*PROVIDED RECORDS*:

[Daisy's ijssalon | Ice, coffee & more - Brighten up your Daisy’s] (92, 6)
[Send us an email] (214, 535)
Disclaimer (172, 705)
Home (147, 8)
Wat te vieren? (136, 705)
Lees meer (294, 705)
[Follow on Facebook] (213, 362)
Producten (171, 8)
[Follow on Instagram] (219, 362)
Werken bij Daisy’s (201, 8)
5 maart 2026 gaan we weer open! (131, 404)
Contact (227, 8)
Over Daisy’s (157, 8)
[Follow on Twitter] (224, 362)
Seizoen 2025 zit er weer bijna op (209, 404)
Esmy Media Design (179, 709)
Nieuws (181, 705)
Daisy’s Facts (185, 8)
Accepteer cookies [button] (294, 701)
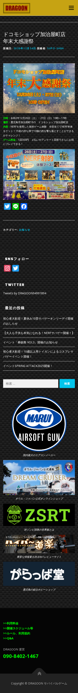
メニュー (71, 8)
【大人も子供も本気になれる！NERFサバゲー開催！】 (39, 333)
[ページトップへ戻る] (39, 673)
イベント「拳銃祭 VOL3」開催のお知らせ (30, 342)
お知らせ (24, 229)
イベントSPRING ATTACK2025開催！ (28, 366)
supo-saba (55, 48)
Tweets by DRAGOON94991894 (24, 293)
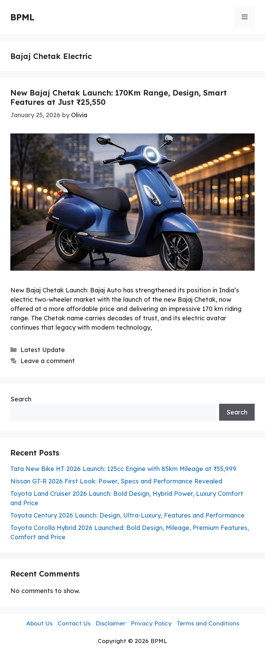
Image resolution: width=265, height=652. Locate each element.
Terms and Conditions (208, 623)
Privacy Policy (151, 623)
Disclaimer (111, 623)
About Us (39, 623)
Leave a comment (47, 361)
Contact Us (74, 623)
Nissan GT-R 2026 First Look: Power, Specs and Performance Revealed (116, 481)
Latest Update (42, 350)
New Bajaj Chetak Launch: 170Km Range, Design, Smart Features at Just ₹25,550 (118, 97)
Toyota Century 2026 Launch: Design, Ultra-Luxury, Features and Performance (127, 515)
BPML (22, 17)
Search (20, 399)
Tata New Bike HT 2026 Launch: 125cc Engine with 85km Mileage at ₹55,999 (123, 469)
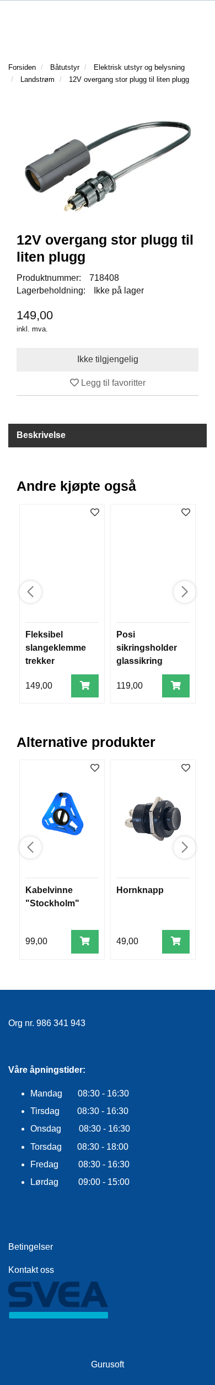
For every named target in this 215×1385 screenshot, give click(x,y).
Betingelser (30, 1246)
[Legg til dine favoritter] (95, 513)
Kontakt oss (31, 1270)
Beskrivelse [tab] (41, 435)
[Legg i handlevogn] (85, 686)
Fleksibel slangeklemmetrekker (55, 648)
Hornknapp (140, 890)
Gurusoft (107, 1364)
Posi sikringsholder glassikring (146, 648)
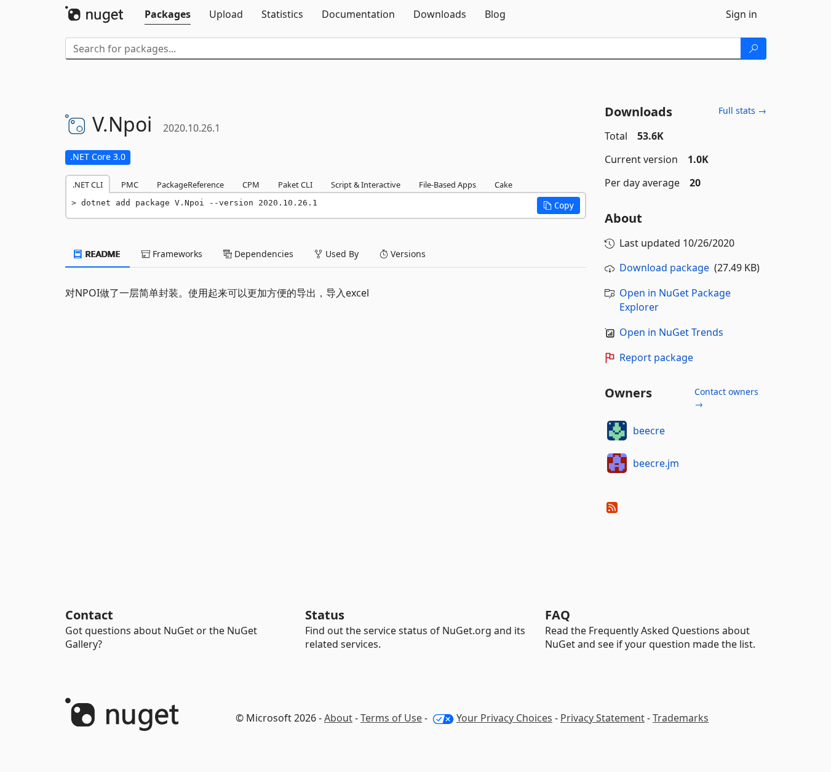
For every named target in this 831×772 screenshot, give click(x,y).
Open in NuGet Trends (671, 332)
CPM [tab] (251, 184)
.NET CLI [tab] (88, 184)
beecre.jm (656, 463)
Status (324, 615)
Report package (656, 357)
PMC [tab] (129, 184)
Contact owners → (726, 398)
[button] (558, 205)
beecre (649, 430)
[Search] (753, 49)
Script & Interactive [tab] (365, 184)
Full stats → (742, 110)
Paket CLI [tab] (295, 184)
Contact (89, 615)
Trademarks (681, 718)
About (338, 718)
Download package (664, 267)
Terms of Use (391, 718)
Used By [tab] (341, 254)
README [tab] (102, 254)
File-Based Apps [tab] (447, 184)
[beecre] (617, 431)
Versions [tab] (407, 254)
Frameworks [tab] (176, 254)
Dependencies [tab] (262, 254)
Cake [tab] (503, 184)
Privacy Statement (602, 718)
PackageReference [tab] (190, 184)
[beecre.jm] (617, 463)
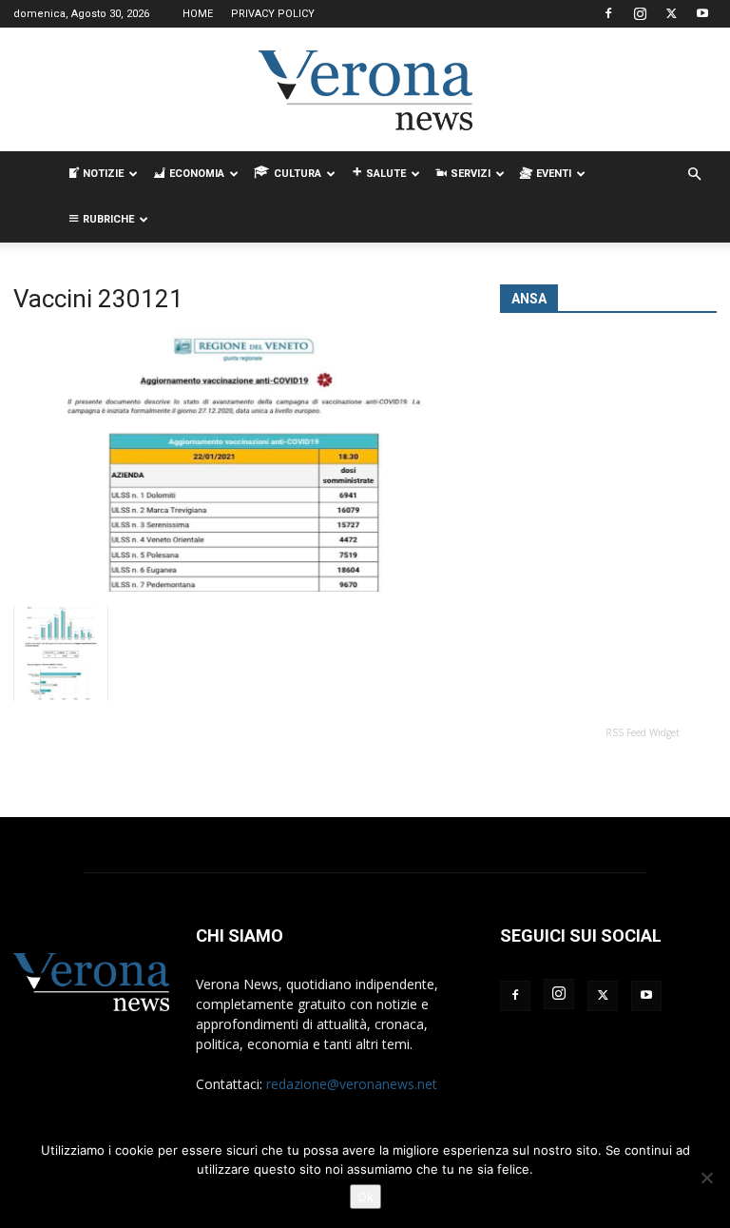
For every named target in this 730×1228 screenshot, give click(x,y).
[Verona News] (365, 90)
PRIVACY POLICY (273, 14)
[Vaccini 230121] (243, 586)
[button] (694, 175)
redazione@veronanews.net (351, 1084)
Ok (365, 1196)
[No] (706, 1177)
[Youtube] (702, 13)
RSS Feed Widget (642, 732)
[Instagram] (639, 13)
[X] (671, 13)
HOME (197, 14)
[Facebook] (608, 13)
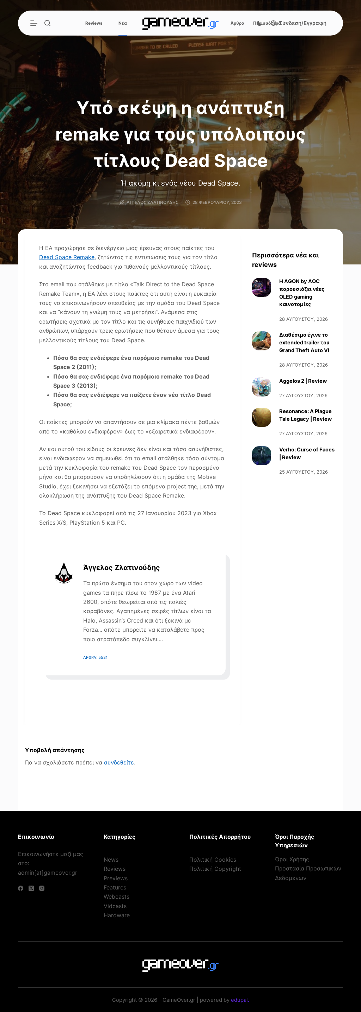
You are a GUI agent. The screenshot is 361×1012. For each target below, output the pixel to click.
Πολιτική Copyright (215, 868)
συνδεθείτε (119, 762)
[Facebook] (20, 888)
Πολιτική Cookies (212, 859)
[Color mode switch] (259, 23)
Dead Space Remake (66, 257)
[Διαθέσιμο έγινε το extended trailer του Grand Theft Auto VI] (261, 340)
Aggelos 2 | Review (303, 381)
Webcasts (116, 896)
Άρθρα (237, 23)
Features (115, 887)
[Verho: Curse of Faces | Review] (261, 455)
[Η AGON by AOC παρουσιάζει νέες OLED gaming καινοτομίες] (261, 287)
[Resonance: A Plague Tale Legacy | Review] (261, 417)
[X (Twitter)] (31, 888)
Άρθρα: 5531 (95, 657)
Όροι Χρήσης (292, 859)
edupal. (240, 1000)
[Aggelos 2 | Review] (261, 386)
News (111, 859)
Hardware (117, 915)
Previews (116, 878)
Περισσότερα (267, 23)
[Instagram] (41, 888)
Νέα (122, 23)
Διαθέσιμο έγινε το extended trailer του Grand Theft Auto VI (304, 343)
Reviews (94, 23)
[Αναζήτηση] (47, 23)
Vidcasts (115, 906)
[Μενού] (33, 23)
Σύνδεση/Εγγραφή (302, 23)
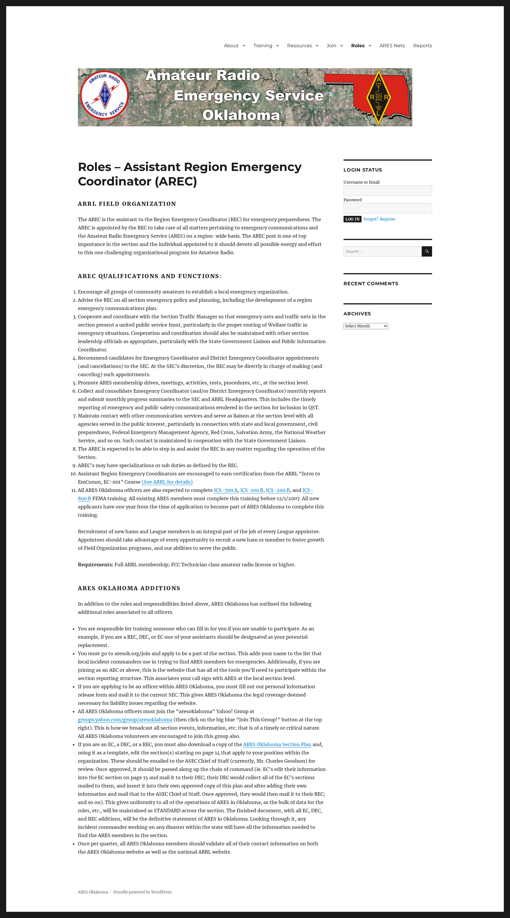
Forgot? (371, 219)
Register (387, 219)
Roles (358, 45)
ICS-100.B (251, 490)
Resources (299, 45)
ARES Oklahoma (93, 892)
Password (353, 200)
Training (263, 45)
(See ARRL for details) (167, 482)
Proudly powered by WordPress (142, 892)
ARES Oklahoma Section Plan (277, 744)
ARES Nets (392, 45)
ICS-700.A (226, 490)
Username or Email (362, 182)
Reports (422, 45)
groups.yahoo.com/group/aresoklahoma (125, 720)
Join (331, 45)
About (231, 45)
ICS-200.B (278, 490)
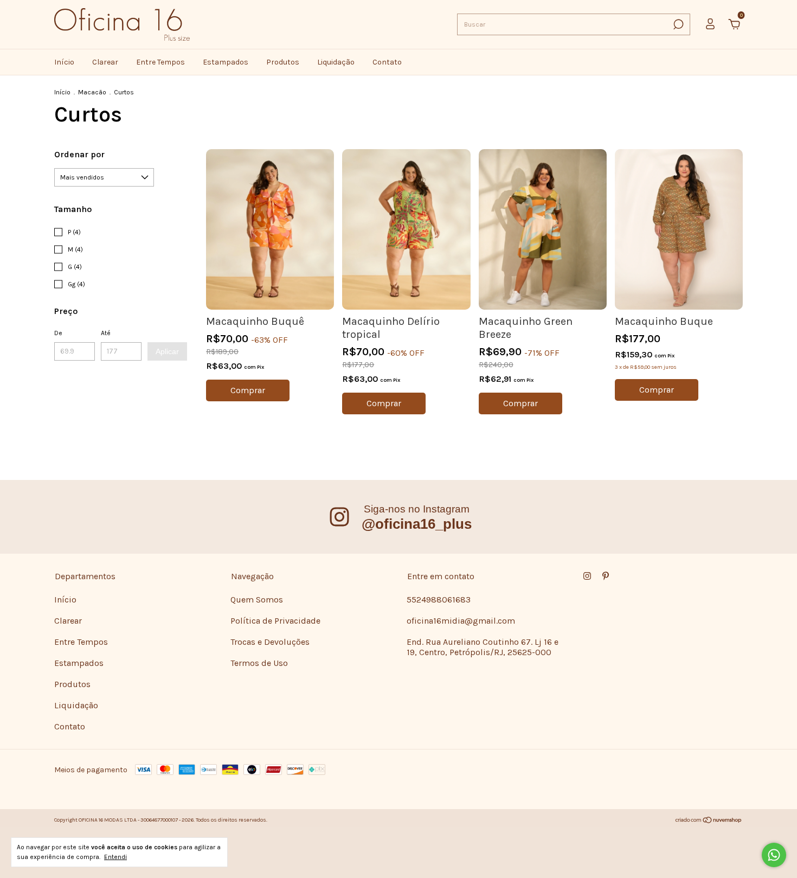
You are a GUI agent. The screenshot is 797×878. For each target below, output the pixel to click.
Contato (387, 62)
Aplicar (167, 351)
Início (64, 62)
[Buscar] (677, 24)
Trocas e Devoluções (270, 642)
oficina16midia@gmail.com (461, 621)
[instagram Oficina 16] (587, 576)
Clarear (105, 62)
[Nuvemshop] (709, 821)
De (58, 333)
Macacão (92, 92)
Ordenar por (79, 154)
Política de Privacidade (275, 621)
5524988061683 (439, 599)
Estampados (225, 62)
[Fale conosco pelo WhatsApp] (774, 855)
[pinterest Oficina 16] (605, 576)
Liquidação (336, 62)
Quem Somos (256, 599)
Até (106, 333)
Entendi (115, 857)
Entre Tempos (160, 62)
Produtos (282, 62)
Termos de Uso (259, 663)
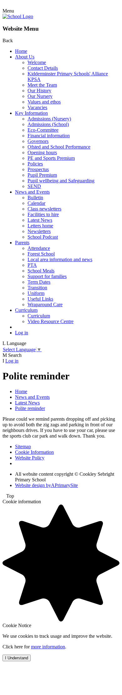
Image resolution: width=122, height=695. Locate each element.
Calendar (36, 203)
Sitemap (23, 446)
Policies (35, 163)
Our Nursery (40, 96)
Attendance (39, 248)
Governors (38, 141)
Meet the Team (42, 85)
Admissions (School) (48, 124)
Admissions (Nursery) (49, 118)
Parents (22, 242)
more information (48, 646)
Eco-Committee (43, 130)
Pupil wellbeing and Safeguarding (61, 180)
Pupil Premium (42, 175)
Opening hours (42, 152)
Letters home (40, 225)
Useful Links (40, 299)
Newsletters (39, 231)
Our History (39, 90)
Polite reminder (30, 408)
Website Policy (29, 457)
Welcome (37, 62)
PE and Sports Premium (51, 158)
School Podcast (43, 237)
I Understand (16, 658)
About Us (24, 56)
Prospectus (38, 169)
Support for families (47, 276)
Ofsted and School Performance (59, 147)
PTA (32, 265)
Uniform (36, 293)
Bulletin (35, 197)
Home (21, 51)
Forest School (41, 253)
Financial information (49, 135)
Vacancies (37, 107)
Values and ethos (44, 101)
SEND (34, 186)
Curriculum (26, 310)
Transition (37, 287)
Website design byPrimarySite (46, 485)
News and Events (32, 192)
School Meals (41, 270)
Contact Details (43, 68)
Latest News (40, 220)
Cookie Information (34, 452)
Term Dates (39, 282)
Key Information (31, 113)
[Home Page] (18, 16)
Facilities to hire (43, 214)
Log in (21, 332)
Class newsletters (44, 208)
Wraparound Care (45, 304)
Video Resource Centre (51, 321)
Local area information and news (60, 259)
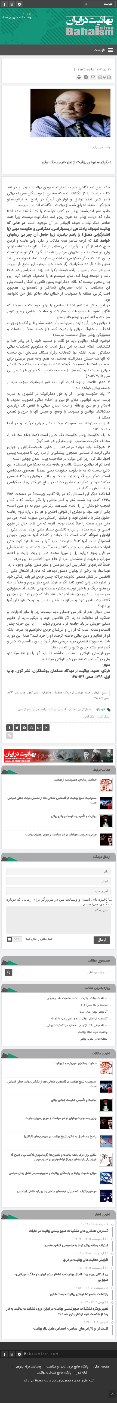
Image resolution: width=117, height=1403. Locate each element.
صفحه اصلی (101, 1366)
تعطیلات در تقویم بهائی (93, 1039)
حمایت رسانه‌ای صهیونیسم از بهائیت (75, 780)
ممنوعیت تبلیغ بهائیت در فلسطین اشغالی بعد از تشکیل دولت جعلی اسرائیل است (51, 800)
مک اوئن (89, 716)
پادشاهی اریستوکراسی (32, 709)
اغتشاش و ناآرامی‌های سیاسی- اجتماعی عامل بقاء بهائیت (70, 1328)
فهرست (100, 50)
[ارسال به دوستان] (93, 77)
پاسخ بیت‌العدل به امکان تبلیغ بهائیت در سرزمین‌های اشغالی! (60, 1137)
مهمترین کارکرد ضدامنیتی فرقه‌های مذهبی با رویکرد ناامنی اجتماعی (56, 1192)
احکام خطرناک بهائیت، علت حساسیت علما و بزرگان (77, 998)
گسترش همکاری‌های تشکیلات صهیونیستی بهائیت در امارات (68, 1231)
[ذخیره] (86, 77)
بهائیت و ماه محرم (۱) (94, 1005)
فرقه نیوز (81, 1372)
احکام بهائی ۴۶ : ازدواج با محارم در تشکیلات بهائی (77, 1025)
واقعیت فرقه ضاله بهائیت (92, 1032)
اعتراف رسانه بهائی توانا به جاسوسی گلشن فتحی (76, 1245)
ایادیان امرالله (57, 709)
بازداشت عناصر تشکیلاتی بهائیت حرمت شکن (79, 1294)
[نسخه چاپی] (79, 77)
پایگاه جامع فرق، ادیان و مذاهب (67, 1366)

*REQUIREMENT*: Return each line of the data above that contains the string "Features", matching case exactly.

*ANSWER TO THIS EXERCISE*:
New Bajaj Chetak Launch: 170Km Range, Design, Smart Features at Just ₹25,550 (118, 97)
Toyota Century 2026 Launch: Design, Ultra-Luxury, Features and Performance (127, 515)
Features (115, 887)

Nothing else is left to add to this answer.